Data items:
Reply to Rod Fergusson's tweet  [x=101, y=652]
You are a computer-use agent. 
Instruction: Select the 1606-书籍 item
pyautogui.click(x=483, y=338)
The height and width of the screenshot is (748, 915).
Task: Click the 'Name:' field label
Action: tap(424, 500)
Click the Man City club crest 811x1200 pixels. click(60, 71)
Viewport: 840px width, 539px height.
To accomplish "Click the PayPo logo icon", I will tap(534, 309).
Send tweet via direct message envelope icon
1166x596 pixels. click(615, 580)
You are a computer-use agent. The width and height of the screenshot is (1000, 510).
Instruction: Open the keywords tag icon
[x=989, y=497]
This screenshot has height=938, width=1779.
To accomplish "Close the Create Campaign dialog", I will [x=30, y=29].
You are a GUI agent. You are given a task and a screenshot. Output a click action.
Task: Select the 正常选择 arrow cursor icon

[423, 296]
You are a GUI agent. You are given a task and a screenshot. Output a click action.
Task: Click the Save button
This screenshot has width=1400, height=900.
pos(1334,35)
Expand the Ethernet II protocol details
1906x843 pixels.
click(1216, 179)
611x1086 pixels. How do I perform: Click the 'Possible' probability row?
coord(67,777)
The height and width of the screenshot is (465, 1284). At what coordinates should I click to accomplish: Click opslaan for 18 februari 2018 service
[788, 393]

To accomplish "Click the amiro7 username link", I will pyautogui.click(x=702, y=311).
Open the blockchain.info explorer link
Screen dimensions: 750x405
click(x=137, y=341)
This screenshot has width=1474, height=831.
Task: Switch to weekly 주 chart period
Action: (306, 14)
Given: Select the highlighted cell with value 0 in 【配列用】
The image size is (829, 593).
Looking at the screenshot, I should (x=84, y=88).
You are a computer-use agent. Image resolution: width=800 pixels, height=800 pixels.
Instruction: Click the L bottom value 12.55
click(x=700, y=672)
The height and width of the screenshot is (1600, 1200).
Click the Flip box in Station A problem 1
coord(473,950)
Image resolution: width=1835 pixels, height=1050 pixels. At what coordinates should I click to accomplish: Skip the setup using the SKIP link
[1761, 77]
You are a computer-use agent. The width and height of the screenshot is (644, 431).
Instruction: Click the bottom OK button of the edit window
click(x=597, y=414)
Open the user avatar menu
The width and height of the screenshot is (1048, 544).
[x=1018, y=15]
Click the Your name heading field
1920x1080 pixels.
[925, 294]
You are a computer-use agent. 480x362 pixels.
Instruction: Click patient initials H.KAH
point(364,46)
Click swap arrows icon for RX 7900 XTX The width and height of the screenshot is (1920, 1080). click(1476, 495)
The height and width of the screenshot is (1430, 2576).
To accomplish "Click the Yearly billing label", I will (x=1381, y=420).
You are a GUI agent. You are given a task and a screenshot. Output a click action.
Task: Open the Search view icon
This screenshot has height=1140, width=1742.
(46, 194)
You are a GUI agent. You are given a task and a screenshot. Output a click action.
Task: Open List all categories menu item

-- Directive --
Render the data above as a Markdown table with the columns "No." and "Line," giving each line its own numbered row and leaving out blank lines.

-- Written response --
| No. | Line |
|---|---|
| 1 | Reply to Rod Fergusson's tweet  [x=101, y=652] |
| 2 | You are a computer-use agent.  |
| 3 | Instruction: Select the 1606-书籍 item |
| 4 | pyautogui.click(x=483, y=338) |
| 5 | The height and width of the screenshot is (748, 915). |
| 6 | Task: Click the 'Name:' field label |
| 7 | Action: tap(424, 500) |
| 8 | Click the Man City club crest 811x1200 pixels. click(60, 71) |
| 9 | Viewport: 840px width, 539px height. |
| 10 | To accomplish "Click the PayPo logo icon", I will tap(534, 309). |
| 11 | Send tweet via direct message envelope icon |
| 12 | 1166x596 pixels. click(615, 580) |
| 13 | You are a computer-use agent. The width and height of the screenshot is (1000, 510). |
| 14 | Instruction: Open the keywords tag icon |
| 15 | [x=989, y=497] |
| 16 | This screenshot has height=938, width=1779. |
| 17 | To accomplish "Close the Create Campaign dialog", I will [x=30, y=29]. |
| 18 | You are a GUI agent. You are given a task and a screenshot. Output a click action. |
| 19 | Task: Select the 正常选择 arrow cursor icon |
| 20 | [423, 296] |
| 21 | You are a GUI agent. You are given a task and a screenshot. Output a click action. |
| 22 | Task: Click the Save button |
| 23 | This screenshot has width=1400, height=900. |
| 24 | pos(1334,35) |
| 25 | Expand the Ethernet II protocol details |
| 26 | 1906x843 pixels. |
| 27 | click(1216, 179) |
| 28 | 611x1086 pixels. How do I perform: Click the 'Possible' probability row? |
| 29 | coord(67,777) |
| 30 | The height and width of the screenshot is (465, 1284). At what coordinates should I click to accomplish: Click opslaan for 18 februari 2018 service |
| 31 | [788, 393] |
| 32 | To accomplish "Click the amiro7 username link", I will pyautogui.click(x=702, y=311). |
| 33 | Open the blockchain.info explorer link |
| 34 | Screen dimensions: 750x405 |
| 35 | click(x=137, y=341) |
| 36 | This screenshot has width=1474, height=831. |
| 37 | Task: Switch to weekly 주 chart period |
| 38 | Action: (306, 14) |
| 39 | Given: Select the highlighted cell with value 0 in 【配列用】 |
| 40 | The image size is (829, 593). |
| 41 | Looking at the screenshot, I should (x=84, y=88). |
| 42 | You are a computer-use agent. Image resolution: width=800 pixels, height=800 pixels. |
| 43 | Instruction: Click the L bottom value 12.55 |
| 44 | click(x=700, y=672) |
| 45 | The height and width of the screenshot is (1600, 1200). |
| 46 | Click the Flip box in Station A problem 1 |
| 47 | coord(473,950) |
| 48 | Image resolution: width=1835 pixels, height=1050 pixels. At what coordinates should I click to accomplish: Skip the setup using the SKIP link |
| 49 | [1761, 77] |
| 50 | You are a computer-use agent. The width and height of the screenshot is (644, 431). |
| 51 | Instruction: Click the bottom OK button of the edit window |
| 52 | click(x=597, y=414) |
| 53 | Open the user avatar menu |
| 54 | The width and height of the screenshot is (1048, 544). |
| 55 | [x=1018, y=15] |
| 56 | Click the Your name heading field |
| 57 | 1920x1080 pixels. |
| 58 | [925, 294] |
| 59 | You are a computer-use agent. 480x362 pixels. |
| 60 | Instruction: Click patient initials H.KAH |
| 61 | point(364,46) |
| 62 | Click swap arrows icon for RX 7900 XTX The width and height of the screenshot is (1920, 1080). click(1476, 495) |
| 63 | The height and width of the screenshot is (1430, 2576). |
| 64 | To accomplish "Click the Yearly billing label", I will (x=1381, y=420). |
| 65 | You are a GUI agent. You are given a task and a screenshot. Output a click action. |
| 66 | Task: Open the Search view icon |
| 67 | This screenshot has height=1140, width=1742. |
| 68 | (46, 194) |
| 69 | You are a GUI agent. You are given a task and a screenshot. Output a click action. |
| 70 | Task: Open List all categories menu item |